FLORCITA COLOUR / SOFT AND HARD TEXTURE / STRAWBERRY FLAVOUR


COLOUR RED CRUMB / SOFT AND SANDY TEXTURE / BLUEBERRY FLAVOUR


As we name each clay color, we wonder what stories are hidden in these colours. In doing so, we think about colours as a perceptive phenomenon that is at the same time a cultural creation in which we participate.

CLAY COLOUR STORIES
Each colour hides a story, the children suggest.
What story does each colour of clay tell?
Each story invites us to travel in time, to the past and the future.
Each colour seems to hold and unlock our past as if it was a carrier of memory that engages our present towards a future to come.
ROMPOPE COLOUR

The rompope colour tells the story of the hands, the shape they have. –Joaquín

The rompope colour tells the story of the letters. –Jonael
ASH COLOUR

Once upon a time, the ash colour created the volcanoes, and when they erupted the ash colour came out and everyone could see it. – Olivia

The ash color tells the story of volcanoes. – Olivia

If the ash colour meets the blueberry ring, they tell the story of the earthquakes. –Alejandro.
PINK COLOUR
The pink colour tells the story of the universe. Through these ideas we think about how the universe bathes in a sea of light that is seen and unseen, ancient and new.

All the planets, the moon and the sun were formed by the pink color. Look here they are all together in the universe because the pink colour brought them together. –Joaquín.
PINEAPPLE COLOUR
Colours assign the power to tell the interwoven stories of humans and animals.
The pineapple colour tells the story of the footprints.
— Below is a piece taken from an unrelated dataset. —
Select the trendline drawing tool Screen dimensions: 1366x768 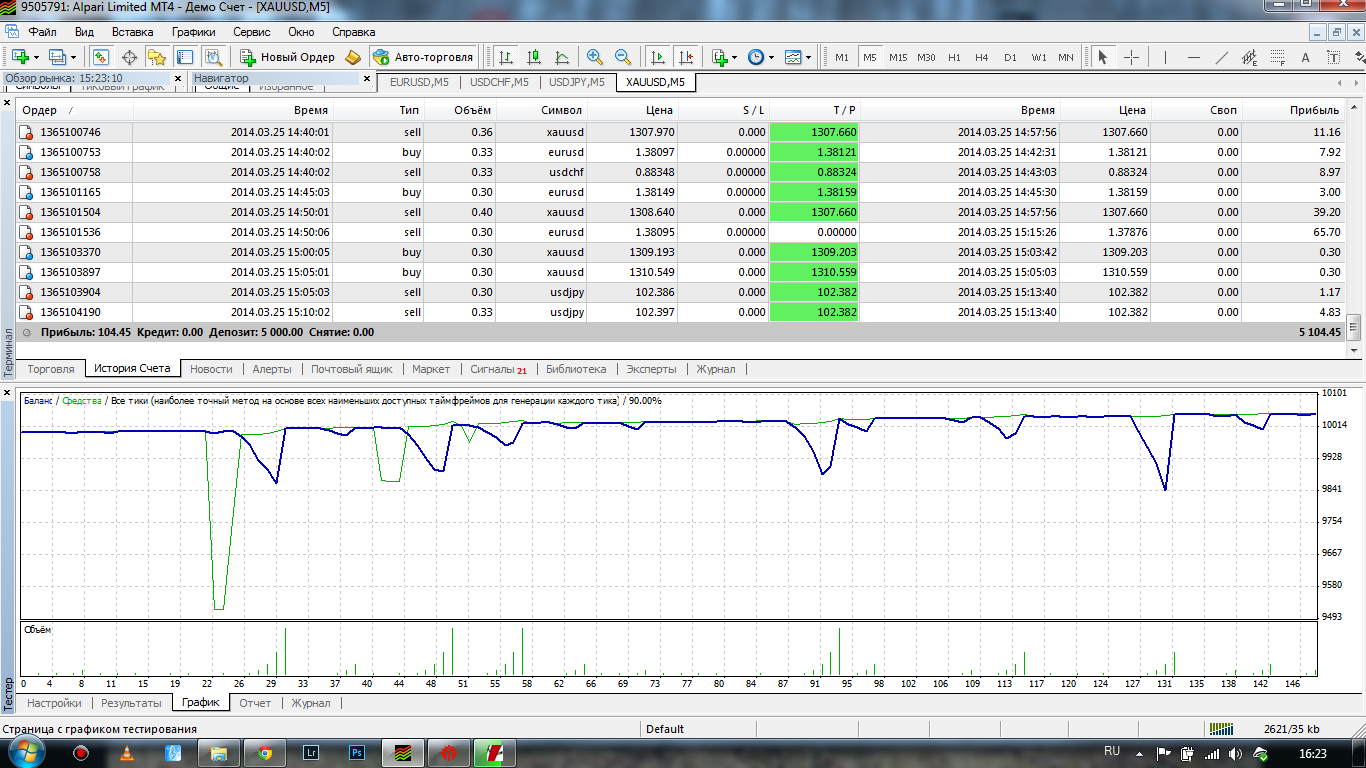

Once upon a time there was a pig footprint that was found with other animal and human footprints. The pineapple colour allowed all footprints to form, those of the pig, cow, bird, horse, ants and more. – Samara.
WHITEY CRUMB COLOUR

The white crumb colour tells the story of how it helps the little duck to break the little egg. – Sander
COCOA COLOUR
The colour cocoa tells the story of earthquakes.
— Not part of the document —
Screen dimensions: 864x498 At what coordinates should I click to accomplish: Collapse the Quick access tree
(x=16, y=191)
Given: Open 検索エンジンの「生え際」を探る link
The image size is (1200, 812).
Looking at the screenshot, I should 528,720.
The earthquakes happen when the earth moves very fast, and that’s where the cocoa colour makes the earth move and it created the earthquake. —Alejandro
As we continue to create stories about clay colours, we decide to design a clay journal where we can write our stories, colours, shapes, and relationships.
Clay colours tell the story of how clay changes shapes, and transforms into many things. – Samara.


This journal helps me remember everything that clay has taught us. –Samara
I will be able to write and draw everything about clay. – Olivia

While I draw with the colours of clay, I can continue to transform myself into her. –Jonael
Painting with clay colours becomes a subjective experience of transformation that takes form through the logics that clay offers.